Ma “il trionfo più grande di Camilleri è l’invenzione della lingua”, dice Salvatore Silvano Nigro, critico e filologo di lungo corso. Per lui, che ha firmato più di 50 risvolti di copertina per altrettanti romanzi di Camilleri editi da Sellerio, il vigatese è ancora da indagare. “Innegabile il successo, ma come autore Camilleri non ha ancora ottenuto la gloria che merita. Non è entrato nella storia della letteratura italiana”.

Fenomenologia del vigatese. Che è codice unico, non siciliano e manco italiano. Un idioma identitario e, al tempo stesso, universale. Ibrido, meticcio. Mescolanza di tradizione orale, cultura popolare e sperimentazione stilistica.

Per questo i pochi critici letterari che presero sul serio Camilleri a partire dagli anni Novanta – quando dimostrò di essere un “fenomeno” da sessantamila copie a titolo, per la fortuna di Sellerio, suo editore di riferimento – capirono tutti e subito che il segreto del successo era la lingua, lo sperimentalismo espressivo condotto come una colonna sonora, “due a battere e due a levare”.

Nel frattempo, gli italiani avevano imparato a soppesare “cabbasisi” e “camurrie”. E anche le “ammazzatine” sembravano meno luttuose. Altro che la “nera scrittura” di Sciascia. La pagina di Camilleri è variopinta, una Sicilia inoffensiva, formato esportazione. La Sicilia più descritta e narrata anche da chi non è in grado di profferire una parola in siciliano. E sfiora il ridicolo.

La scrittrice Giuseppina Torregrossa, intrepida esploratrice di identità femminili e, in quanto tale, considerata tra gli autori siciliani meno camilleriani, scrive in italiano ma ha reso omaggio alla lingua del Maestro. “Caro Maestro”, scrive proprio così nella postfazione al racconto La targa di Camilleri, edito da Rizzoli nel 2015. E racconta di sé, tredicenne che si trasferisce da Palermo a Roma e inizia il ginnasio. A scuola, non appena apre bocca, la cadenza siciliana e le vocali troppo aperte suscitano ilarità tra le compagne. “A casa studiavo – dice – ma in classe ammutolivo. Prendevo lezioni private, ma non servivano contro lo sfottò”. Ecco. Torregrossa ringrazia Camilleri per aver restituito la parlata ai siciliani. E dato che è anche medico, suggerisce a chi deve affrontare l’ospedale di avere con sé anche un libro di Camilleri. Una risata allunga la vita.

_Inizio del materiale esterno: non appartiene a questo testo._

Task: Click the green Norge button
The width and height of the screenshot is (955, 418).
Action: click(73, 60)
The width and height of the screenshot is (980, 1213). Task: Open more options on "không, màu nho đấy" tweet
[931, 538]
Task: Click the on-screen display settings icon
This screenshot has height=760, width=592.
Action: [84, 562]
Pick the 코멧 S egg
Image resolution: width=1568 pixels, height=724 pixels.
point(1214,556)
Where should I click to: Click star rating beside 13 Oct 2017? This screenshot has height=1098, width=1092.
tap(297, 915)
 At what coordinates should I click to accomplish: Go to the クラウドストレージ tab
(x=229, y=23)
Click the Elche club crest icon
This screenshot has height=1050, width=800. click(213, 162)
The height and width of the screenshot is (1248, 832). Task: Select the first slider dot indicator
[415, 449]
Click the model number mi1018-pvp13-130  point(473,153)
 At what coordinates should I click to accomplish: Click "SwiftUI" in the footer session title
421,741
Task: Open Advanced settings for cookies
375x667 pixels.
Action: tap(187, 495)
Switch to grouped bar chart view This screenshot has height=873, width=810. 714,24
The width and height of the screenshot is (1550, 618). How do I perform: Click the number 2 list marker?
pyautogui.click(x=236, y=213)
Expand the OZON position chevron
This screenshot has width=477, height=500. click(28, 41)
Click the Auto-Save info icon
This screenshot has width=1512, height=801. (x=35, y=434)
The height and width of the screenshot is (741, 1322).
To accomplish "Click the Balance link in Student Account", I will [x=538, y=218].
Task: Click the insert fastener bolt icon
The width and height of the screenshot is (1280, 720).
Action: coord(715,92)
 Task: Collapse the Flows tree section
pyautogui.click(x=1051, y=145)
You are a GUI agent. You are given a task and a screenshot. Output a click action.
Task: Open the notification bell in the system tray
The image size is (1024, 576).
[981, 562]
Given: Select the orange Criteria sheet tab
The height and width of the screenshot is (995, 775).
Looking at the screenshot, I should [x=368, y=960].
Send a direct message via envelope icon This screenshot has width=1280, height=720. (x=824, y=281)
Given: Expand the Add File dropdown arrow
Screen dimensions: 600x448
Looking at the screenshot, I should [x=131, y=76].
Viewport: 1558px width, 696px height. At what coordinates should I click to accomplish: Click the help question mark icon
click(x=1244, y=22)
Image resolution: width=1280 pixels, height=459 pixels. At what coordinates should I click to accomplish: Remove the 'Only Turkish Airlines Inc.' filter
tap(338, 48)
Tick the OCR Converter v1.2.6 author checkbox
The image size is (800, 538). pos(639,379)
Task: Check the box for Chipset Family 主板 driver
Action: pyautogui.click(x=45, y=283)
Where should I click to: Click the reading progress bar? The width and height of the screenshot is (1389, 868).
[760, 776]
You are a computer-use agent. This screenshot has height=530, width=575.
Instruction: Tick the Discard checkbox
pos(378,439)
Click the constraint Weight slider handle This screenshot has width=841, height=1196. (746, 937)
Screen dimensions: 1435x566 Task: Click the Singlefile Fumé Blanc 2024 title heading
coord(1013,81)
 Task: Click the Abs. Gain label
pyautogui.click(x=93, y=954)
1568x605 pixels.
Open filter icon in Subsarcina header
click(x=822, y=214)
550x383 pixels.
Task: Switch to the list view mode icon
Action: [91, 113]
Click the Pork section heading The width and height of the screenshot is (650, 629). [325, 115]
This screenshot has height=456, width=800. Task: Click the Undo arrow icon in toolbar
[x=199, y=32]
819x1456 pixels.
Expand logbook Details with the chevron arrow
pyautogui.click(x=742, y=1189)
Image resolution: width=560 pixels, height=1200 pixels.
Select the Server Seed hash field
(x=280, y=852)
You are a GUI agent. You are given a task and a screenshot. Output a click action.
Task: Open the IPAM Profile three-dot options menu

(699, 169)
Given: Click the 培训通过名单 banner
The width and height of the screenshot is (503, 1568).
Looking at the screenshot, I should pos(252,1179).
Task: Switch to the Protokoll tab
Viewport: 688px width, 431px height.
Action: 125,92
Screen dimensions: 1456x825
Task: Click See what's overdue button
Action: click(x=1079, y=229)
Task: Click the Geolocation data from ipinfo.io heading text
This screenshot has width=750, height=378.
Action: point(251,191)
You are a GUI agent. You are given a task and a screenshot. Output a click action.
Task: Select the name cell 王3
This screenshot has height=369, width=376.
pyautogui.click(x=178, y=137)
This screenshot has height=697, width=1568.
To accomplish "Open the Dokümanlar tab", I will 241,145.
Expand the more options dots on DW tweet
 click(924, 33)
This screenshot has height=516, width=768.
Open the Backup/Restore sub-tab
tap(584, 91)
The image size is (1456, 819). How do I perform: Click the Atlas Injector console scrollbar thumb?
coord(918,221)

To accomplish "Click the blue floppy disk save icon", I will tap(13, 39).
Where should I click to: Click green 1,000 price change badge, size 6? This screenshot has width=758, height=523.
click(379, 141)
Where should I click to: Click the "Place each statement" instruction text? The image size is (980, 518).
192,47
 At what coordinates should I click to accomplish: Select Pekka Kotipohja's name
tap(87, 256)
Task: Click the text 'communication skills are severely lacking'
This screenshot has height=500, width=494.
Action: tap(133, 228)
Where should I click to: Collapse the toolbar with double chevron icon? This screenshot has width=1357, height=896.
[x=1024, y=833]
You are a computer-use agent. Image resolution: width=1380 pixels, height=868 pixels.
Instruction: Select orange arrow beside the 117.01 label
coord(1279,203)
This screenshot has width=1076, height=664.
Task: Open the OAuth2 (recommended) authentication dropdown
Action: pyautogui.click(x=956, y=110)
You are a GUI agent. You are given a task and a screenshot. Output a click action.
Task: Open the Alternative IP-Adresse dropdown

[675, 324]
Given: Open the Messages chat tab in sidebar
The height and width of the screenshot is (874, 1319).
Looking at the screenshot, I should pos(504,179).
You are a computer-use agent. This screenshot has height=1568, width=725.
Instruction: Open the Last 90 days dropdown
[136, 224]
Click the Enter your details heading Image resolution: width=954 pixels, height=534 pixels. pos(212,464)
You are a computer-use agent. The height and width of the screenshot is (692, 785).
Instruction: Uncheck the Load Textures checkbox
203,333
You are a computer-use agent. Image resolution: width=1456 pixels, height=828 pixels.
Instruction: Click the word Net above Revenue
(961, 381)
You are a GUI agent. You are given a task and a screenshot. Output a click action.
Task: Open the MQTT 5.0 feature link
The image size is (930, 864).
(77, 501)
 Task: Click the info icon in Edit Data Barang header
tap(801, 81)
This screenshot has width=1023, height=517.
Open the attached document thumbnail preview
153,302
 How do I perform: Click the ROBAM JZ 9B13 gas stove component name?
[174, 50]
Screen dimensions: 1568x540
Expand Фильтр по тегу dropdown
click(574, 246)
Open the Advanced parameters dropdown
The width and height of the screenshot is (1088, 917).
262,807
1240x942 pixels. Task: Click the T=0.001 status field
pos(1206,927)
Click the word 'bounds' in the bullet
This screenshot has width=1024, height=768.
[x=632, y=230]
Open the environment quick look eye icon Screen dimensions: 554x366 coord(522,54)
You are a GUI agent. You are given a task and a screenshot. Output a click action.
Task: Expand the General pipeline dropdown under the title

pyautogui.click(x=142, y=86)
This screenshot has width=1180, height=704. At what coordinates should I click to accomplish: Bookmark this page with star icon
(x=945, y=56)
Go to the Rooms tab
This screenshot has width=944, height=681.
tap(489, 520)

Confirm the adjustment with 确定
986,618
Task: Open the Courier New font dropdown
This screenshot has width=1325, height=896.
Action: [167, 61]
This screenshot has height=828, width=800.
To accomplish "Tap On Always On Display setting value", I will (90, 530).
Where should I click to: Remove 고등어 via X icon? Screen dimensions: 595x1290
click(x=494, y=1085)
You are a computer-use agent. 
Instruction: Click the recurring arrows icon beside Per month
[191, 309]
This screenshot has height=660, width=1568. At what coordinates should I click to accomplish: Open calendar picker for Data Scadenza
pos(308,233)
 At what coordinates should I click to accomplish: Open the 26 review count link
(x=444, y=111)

Cent’anni d’isolitudine. Camilleri ha tracciato il solco di una nuova “territorialità letteraria” e lo ha fatto mascherando la fatica di scrivere. Il genero Rocco Mortelliti ricorda il suo insegnamento che è anche esperienza di teatro e regia: “lo scrittore deve essere come un acrobata. Al pubblico non interessa cosa c’è dietro i salti mortali, dietro le evoluzioni per aria. Si scende giù e si sorride”. Panta rei. Tutto scorre nella chimera narrativa. Non c’è trucco, non c’è inganno. Così è, se vi pare. Il rovescio della medaglia sono i “Camilleros”, la nuova, affollata, generazione di scrittori e sceneggiatori, cresciuta con l’illusione di potere replicare il successo di Camilleri. E di poterlo fare con facilità. Credendo che gli ingredienti siano alla portata di tutti. Un po’ di dialetto, i temi dell’impegno civile che vanno sempre bene, abiti evergreen per antonomasia, l’ingegno del poliziesco che crea suspense, il fascino del romanzo storico che valorizza personaggi, paesaggi e prodotti.

C’è di tutto. Alcuni “Camilleros”, soprattutto seguaci delle lezioni tenute dal Maestro a Roma, al Centro sperimentale di cinematografia e all’Accademia Silvio D’Amico, hanno delocalizzato il brand. La maggior parte lo ancor di più radicato in una Sicilia sempre più immobile e assolata. Dove la realtà dei fatti viene esorcizzata perché non faccia più irruzione come nelle pagine di Verga, Pirandello, De Roberto, Tomasi di Lampedusa e Sciascia. E’ certo. L’eco dei “Camilleros” risuonerà per molti anni a venire. Cent’anni d’isolitudine.